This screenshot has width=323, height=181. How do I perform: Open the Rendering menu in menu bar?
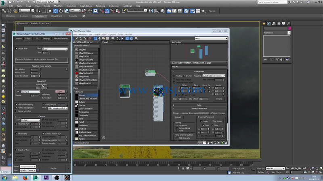[100, 6]
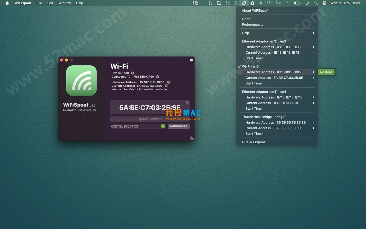The height and width of the screenshot is (229, 366).
Task: Open the Bluetooth menu bar icon
Action: [x=261, y=3]
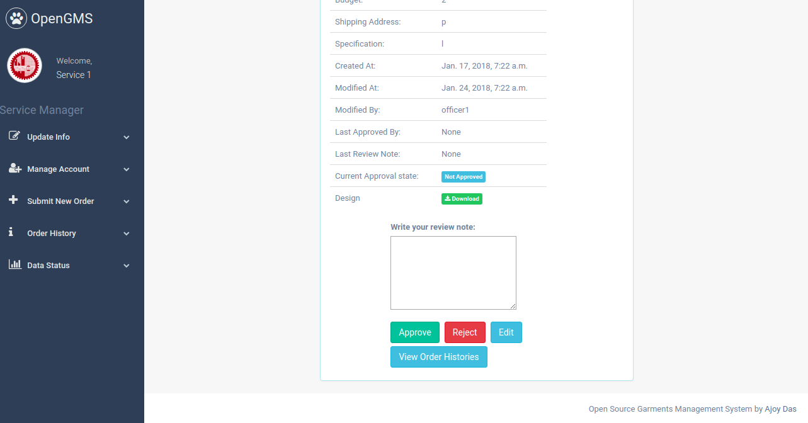The height and width of the screenshot is (423, 808).
Task: Click the Service 1 profile avatar
Action: 25,65
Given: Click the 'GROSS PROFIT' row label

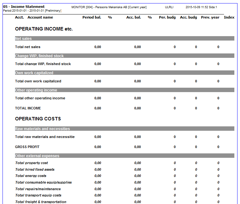Looking at the screenshot, I should pyautogui.click(x=27, y=147).
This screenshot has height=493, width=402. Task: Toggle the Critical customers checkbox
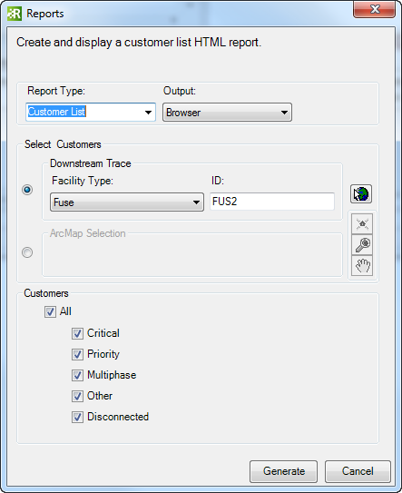click(77, 333)
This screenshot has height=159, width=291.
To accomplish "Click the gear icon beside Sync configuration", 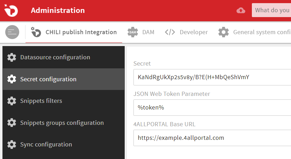I will tap(12, 145).
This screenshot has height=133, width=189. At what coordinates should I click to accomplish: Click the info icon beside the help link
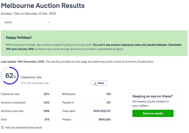point(3,127)
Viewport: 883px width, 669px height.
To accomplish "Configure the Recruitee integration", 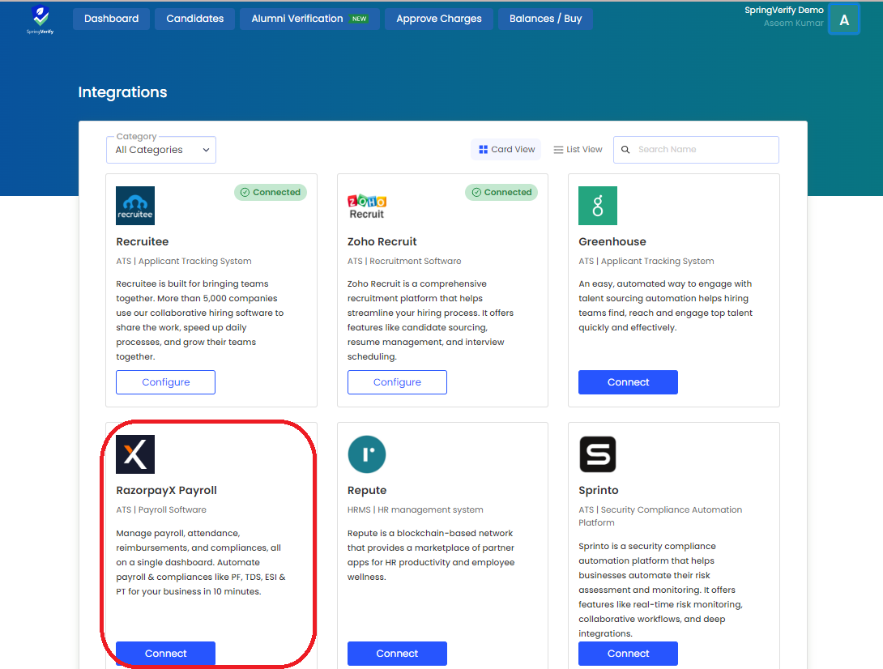I will coord(166,382).
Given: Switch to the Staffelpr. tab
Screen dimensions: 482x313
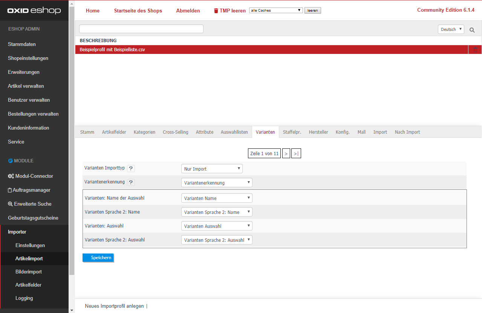Looking at the screenshot, I should click(292, 132).
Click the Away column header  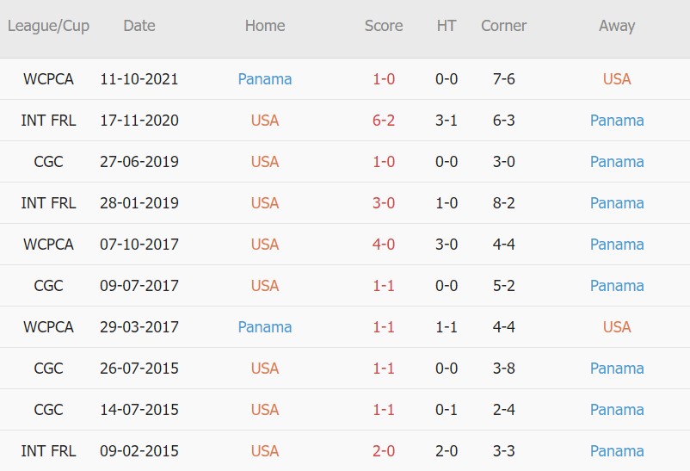pyautogui.click(x=617, y=26)
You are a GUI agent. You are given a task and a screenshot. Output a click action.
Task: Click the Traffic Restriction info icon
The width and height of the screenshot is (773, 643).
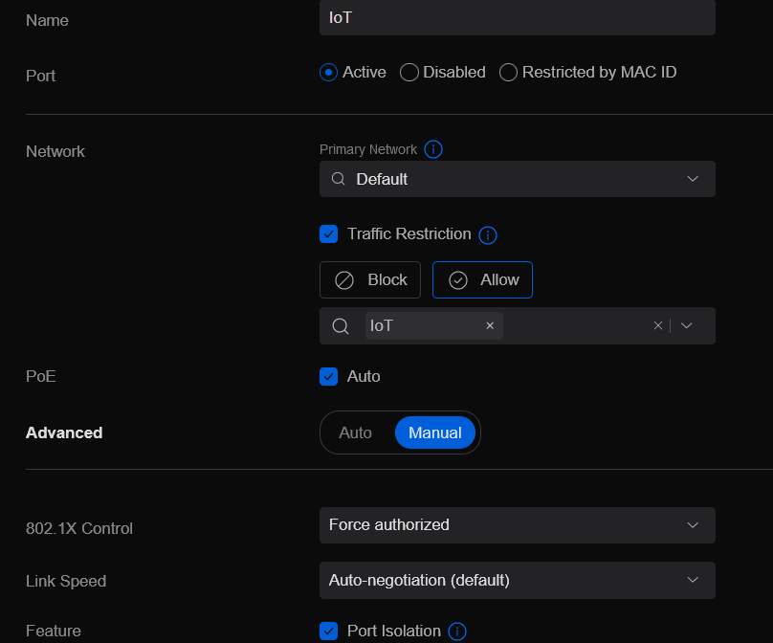point(487,234)
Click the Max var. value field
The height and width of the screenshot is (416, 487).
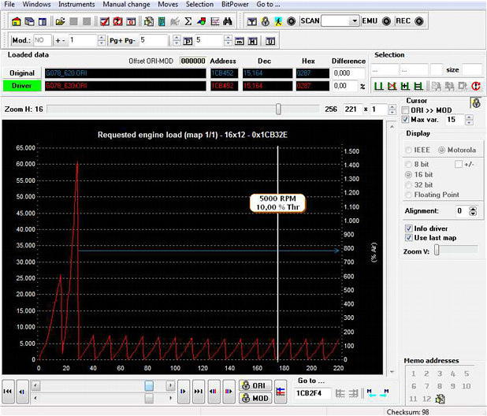tap(453, 120)

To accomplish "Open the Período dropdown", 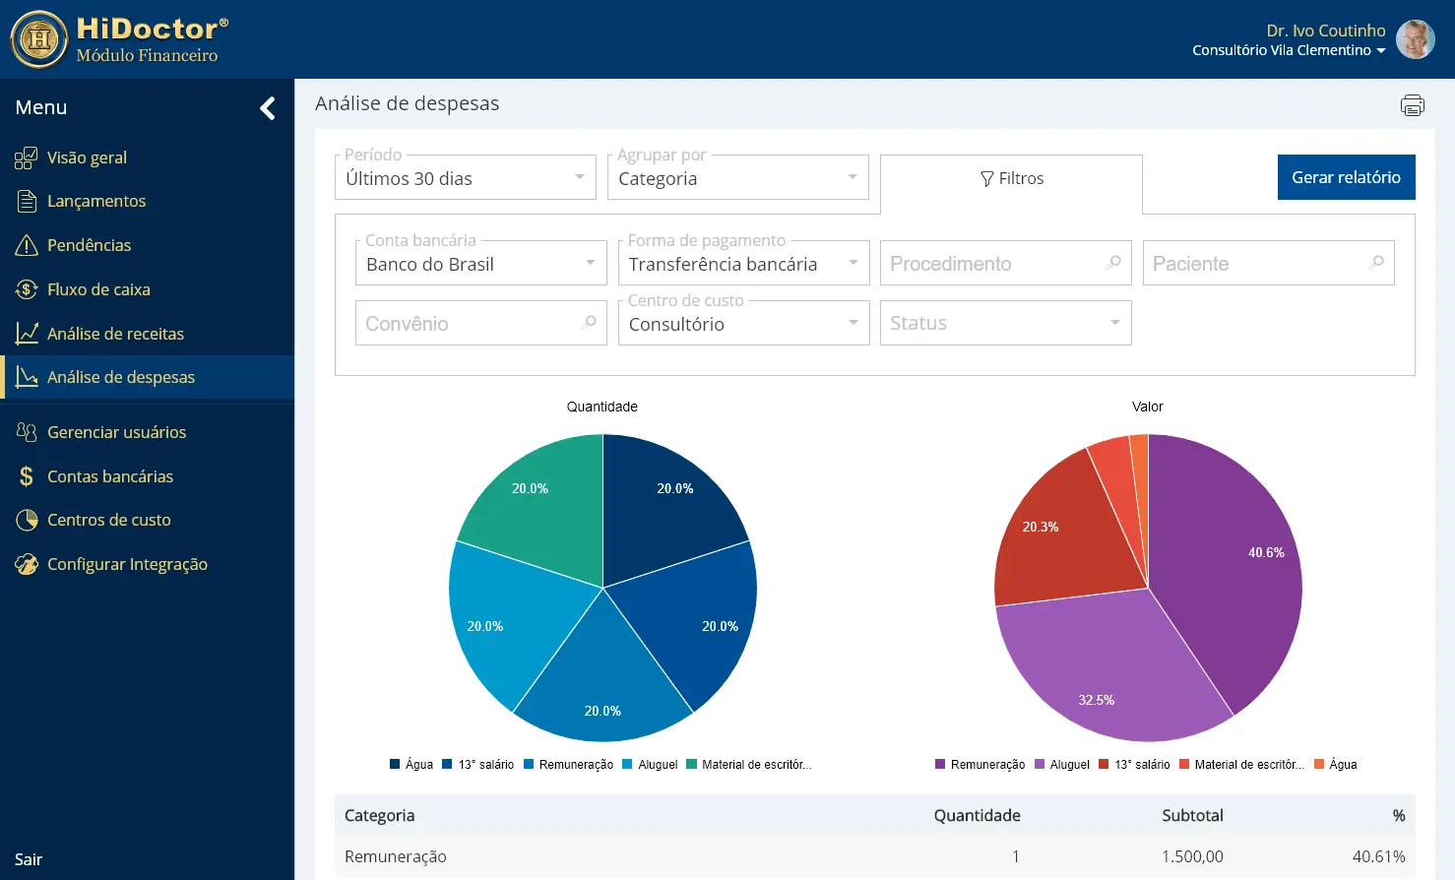I will pos(465,178).
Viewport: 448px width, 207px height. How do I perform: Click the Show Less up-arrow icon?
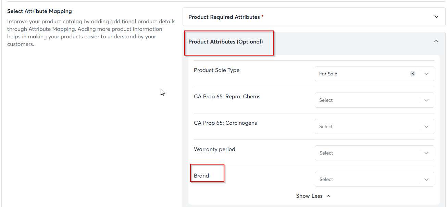(328, 196)
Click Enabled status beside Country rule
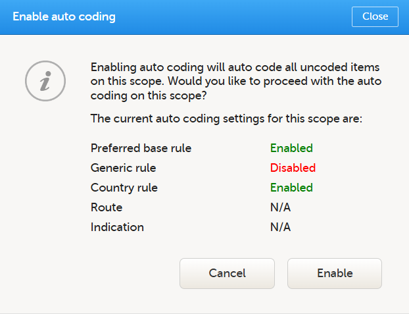 (291, 188)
__________
Task description:
After locating the line with "Viewport: 448px width, 207px", transcribe it and the rest of the data above exactly as written, without any picture.

Your response:
Viewport: 448px width, 207px height. How do I perform: Click the Show Less up-arrow icon?
(328, 196)
Click Enabled status beside Country rule
 (291, 188)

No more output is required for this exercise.